SUPPLIED PASSAGE Block Start
Upon harvesting, for example, the yeast fermentation product, from the growth vessels, further components can be added as the harvested product is placed into containers and/or piped (or otherwise transported for use). The additives can be, for example, buffers, carriers, other microbe- based compositions produced at the same or different facility, viscosity modifiers, preservatives, nutrients for microbe growth, tracking agents, solvents, biocides, other microbes and other ingredients specific for an intended use.

Other suitable additives, which may be contained in the formulations according to the invention, include substances that are customarily used for such preparations. Examples of such additives include surfactants, emulsifying agents, lubricants, buffering agents, solubility controlling agents, pH adjusting agents, preservatives, stabilizers and ultra-violet light resistant agents.

In one embodiment, the product may further comprise buffering agents including organic and amino acids or their salts. Suitable buffers include citrate, gluconate, tartarate, alate, acetate, lactate, oxalate, aspartate, malonate, glucoheptonate, pyruvate, galactarate, glucarate, tartronate, glutamate, glycine, lysine, glutamine, methionine, cysteine, arginine and a mixture thereof. Phosphoric and phosphorous acids or their salts may also be used. Synthetic buffers are suitable to be used but it is preferable to use natural buffers such as organic and amino acids or their salts listed above. In a further embodiment, pH adjusting agents include potassium hydroxide, ammonium hydroxide, potassium carbonate or bicarbonate, hydrochloric acid, nitric acid, sulfuric acid or a mixture.

In one embodiment, additional components such as an aqueous preparation of a salt such as sodium bicarbonate or carbonate, sodium sulfate, sodium phosphate, sodium biphosphate, can be included in the formulation.

Advantageously, in accordance with the subject invention, the microbe-based product may comprise broth in which the microbes were grown. The product may be, for example, at least, by weight, 1 %, 5%, 10%, 25%, 50%, 75%, or 100% broth. The amount of biomass in the product, by weight, may be, for example, anywhere from 0% to 100% inclusive of all percentages therebetween.
SUPPLIED PASSAGE Block End
EXTRACTED ENTRIES Block Start
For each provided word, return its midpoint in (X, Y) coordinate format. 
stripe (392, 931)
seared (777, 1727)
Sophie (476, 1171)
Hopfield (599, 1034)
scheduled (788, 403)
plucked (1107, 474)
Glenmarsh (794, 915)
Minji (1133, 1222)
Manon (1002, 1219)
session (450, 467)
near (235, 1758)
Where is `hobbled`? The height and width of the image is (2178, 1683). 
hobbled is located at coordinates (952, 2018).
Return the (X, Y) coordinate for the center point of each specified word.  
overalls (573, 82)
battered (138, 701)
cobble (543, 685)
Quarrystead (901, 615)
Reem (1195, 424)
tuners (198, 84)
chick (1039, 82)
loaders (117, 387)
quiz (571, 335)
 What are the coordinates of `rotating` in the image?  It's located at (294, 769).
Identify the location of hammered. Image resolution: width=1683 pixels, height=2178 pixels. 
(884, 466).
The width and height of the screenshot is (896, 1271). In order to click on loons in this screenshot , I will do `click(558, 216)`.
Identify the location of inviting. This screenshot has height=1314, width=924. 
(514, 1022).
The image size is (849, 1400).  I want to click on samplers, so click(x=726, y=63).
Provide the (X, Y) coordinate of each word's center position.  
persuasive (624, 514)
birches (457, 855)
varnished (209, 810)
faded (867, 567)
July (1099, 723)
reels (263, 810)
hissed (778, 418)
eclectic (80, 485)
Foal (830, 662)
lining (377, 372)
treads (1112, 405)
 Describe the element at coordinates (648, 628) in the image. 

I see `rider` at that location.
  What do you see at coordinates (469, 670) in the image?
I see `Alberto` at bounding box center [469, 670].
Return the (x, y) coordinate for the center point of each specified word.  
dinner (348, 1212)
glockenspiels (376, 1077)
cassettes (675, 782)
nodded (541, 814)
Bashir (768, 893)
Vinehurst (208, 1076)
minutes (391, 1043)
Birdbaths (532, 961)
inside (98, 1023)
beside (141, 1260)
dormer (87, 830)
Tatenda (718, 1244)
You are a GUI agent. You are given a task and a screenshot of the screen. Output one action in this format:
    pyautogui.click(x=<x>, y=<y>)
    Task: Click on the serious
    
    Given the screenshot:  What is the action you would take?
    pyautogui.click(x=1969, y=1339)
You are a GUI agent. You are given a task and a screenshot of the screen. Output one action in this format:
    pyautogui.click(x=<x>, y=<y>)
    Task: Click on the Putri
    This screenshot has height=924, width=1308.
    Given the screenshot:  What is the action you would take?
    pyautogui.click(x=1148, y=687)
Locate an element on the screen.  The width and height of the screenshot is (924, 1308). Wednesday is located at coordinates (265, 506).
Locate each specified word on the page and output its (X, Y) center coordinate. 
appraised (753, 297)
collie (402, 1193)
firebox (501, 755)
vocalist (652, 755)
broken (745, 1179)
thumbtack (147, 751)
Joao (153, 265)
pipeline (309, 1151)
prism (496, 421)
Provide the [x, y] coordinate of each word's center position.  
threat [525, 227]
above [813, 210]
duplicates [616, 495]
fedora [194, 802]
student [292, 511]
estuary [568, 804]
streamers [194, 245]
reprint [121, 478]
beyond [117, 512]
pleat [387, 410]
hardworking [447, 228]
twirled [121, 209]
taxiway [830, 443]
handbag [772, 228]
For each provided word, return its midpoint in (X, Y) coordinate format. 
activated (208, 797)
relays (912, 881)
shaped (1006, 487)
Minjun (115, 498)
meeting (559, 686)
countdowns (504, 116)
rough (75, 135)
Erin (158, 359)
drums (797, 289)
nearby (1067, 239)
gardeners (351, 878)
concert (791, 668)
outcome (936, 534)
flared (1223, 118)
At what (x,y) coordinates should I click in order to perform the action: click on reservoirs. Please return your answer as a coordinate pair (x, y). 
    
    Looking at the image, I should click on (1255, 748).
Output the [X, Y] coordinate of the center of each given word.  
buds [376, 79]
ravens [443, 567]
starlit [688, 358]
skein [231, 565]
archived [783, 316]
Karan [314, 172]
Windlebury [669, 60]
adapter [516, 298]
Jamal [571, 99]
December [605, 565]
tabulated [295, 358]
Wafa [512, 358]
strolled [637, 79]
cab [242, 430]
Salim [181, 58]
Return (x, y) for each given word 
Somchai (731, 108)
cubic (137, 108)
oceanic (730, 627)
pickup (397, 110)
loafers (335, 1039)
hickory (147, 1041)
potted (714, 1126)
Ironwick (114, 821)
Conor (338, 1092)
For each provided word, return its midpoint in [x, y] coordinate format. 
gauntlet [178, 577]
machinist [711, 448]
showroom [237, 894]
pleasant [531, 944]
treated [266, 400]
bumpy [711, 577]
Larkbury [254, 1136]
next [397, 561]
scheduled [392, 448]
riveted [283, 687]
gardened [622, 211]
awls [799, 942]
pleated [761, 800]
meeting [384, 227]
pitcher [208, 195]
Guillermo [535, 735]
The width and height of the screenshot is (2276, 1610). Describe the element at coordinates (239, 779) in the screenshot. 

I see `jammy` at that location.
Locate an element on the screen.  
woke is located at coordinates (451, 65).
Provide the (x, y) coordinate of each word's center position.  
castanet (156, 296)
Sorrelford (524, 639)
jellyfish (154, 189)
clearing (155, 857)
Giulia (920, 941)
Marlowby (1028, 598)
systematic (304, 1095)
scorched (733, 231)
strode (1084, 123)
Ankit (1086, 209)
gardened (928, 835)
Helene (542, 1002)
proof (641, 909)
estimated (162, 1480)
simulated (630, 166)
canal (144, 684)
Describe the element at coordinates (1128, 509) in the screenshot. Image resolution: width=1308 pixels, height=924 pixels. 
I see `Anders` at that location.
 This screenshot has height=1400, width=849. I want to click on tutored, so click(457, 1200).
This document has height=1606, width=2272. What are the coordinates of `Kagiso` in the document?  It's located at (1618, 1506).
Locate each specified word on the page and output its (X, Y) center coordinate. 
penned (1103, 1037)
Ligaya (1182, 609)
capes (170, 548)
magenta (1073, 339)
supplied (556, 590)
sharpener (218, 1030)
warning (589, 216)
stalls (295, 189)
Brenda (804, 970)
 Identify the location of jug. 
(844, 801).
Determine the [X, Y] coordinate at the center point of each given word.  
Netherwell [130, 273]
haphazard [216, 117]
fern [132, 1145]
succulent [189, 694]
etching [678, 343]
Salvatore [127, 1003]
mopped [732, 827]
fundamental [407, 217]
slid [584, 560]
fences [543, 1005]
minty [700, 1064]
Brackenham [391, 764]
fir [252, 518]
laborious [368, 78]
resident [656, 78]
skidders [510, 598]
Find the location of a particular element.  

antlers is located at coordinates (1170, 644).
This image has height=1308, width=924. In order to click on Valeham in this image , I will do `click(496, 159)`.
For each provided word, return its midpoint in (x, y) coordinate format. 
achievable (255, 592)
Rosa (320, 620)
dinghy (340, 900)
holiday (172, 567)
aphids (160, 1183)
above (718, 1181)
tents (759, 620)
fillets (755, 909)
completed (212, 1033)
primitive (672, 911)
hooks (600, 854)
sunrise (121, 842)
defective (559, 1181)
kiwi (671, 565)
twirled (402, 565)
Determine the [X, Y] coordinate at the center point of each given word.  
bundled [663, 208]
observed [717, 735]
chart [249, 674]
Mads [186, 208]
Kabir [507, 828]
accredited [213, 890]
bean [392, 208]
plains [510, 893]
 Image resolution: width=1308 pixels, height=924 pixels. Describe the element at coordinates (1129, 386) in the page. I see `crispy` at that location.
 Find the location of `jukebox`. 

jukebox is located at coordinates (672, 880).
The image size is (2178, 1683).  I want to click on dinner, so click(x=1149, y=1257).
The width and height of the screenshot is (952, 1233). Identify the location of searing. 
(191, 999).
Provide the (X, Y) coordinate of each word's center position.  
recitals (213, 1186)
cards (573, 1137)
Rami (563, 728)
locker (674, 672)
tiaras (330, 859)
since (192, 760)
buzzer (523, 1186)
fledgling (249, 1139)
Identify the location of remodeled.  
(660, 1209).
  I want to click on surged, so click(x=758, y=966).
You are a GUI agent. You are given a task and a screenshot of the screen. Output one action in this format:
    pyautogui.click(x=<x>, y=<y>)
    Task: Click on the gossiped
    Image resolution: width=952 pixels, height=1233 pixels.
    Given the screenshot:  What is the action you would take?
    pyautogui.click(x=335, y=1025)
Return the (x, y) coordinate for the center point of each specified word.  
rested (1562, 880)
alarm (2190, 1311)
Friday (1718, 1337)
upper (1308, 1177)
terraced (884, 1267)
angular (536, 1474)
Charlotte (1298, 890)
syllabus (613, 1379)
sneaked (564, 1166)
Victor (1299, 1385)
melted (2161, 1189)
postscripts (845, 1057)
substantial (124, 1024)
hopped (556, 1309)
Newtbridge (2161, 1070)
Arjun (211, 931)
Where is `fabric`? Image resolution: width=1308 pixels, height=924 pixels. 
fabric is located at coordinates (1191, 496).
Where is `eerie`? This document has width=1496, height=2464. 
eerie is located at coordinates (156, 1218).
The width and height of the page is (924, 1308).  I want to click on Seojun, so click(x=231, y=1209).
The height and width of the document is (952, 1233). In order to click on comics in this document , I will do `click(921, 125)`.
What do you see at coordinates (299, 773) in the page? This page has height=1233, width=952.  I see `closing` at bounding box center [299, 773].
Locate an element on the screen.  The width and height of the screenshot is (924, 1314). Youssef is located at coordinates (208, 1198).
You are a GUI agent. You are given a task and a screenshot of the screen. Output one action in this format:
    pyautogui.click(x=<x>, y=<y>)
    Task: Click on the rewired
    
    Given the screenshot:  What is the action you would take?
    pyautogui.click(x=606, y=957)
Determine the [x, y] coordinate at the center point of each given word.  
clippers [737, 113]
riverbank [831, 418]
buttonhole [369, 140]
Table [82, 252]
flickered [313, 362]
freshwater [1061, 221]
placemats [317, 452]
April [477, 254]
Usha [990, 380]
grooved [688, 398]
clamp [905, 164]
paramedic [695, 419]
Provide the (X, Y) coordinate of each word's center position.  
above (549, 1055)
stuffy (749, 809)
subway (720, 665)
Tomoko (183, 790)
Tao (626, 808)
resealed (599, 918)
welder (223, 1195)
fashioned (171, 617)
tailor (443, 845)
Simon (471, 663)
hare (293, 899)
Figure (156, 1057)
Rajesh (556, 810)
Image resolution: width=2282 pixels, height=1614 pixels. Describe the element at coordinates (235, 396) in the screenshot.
EXTRACTED ENTRIES Block End
▶ **WORK INSTRUCTIONS**
#1 Please rewrite the paragraph of the formulation passage beginning "In one embodiment, the product may further comprise buffering agents" as a short bulleted list that keeps its main facts.
#2 Answer these questions from the formulation passage:
(a) At what point can further components be added to the harvested product?
(b) Which sodium salts are named for an aqueous salt preparation that can be included in the formulation?
(c) What range of biomass content by weight may the product have?
#3 According to the formulation passage, what makes the additives named in the paragraph beginning "Other suitable additives" suitable for the formulations? Answer in one to three sentences.

▶ **WRITTEN RESPONSES**
#1
- The product may include buffering agents, including organic and amino acids or their salts (e.g., citrate, gluconate, acetate, lactate, glutamate, glycine, lysine, arginine), or a mixture of them.
- Phosphoric and phosphorous acids or their salts may also be used.
- Synthetic buffers are suitable, but natural buffers such as the listed organic and amino acids or their salts are preferred.
- pH adjusting agents may include potassium hydroxide, ammonium hydroxide, potassium carbonate or bicarbonate, hydrochloric acid, nitric acid, sulfuric acid, or a mixture.

#2
(a) As the harvested product is placed into containers and/or piped or otherwise transported for use.
(b) Sodium bicarbonate or carbonate, sodium sulfate, sodium phosphate, and sodium biphosphate.
(c) Anywhere from 0% to 100%, inclusive of all percentages in between.

#3 They are substances customarily used for such preparations. Examples include surfactants, emulsifying agents, lubricants, buffering agents, solubility controlling agents, pH adjusting agents, preservatives, stabilizers, and ultra-violet light resistant agents.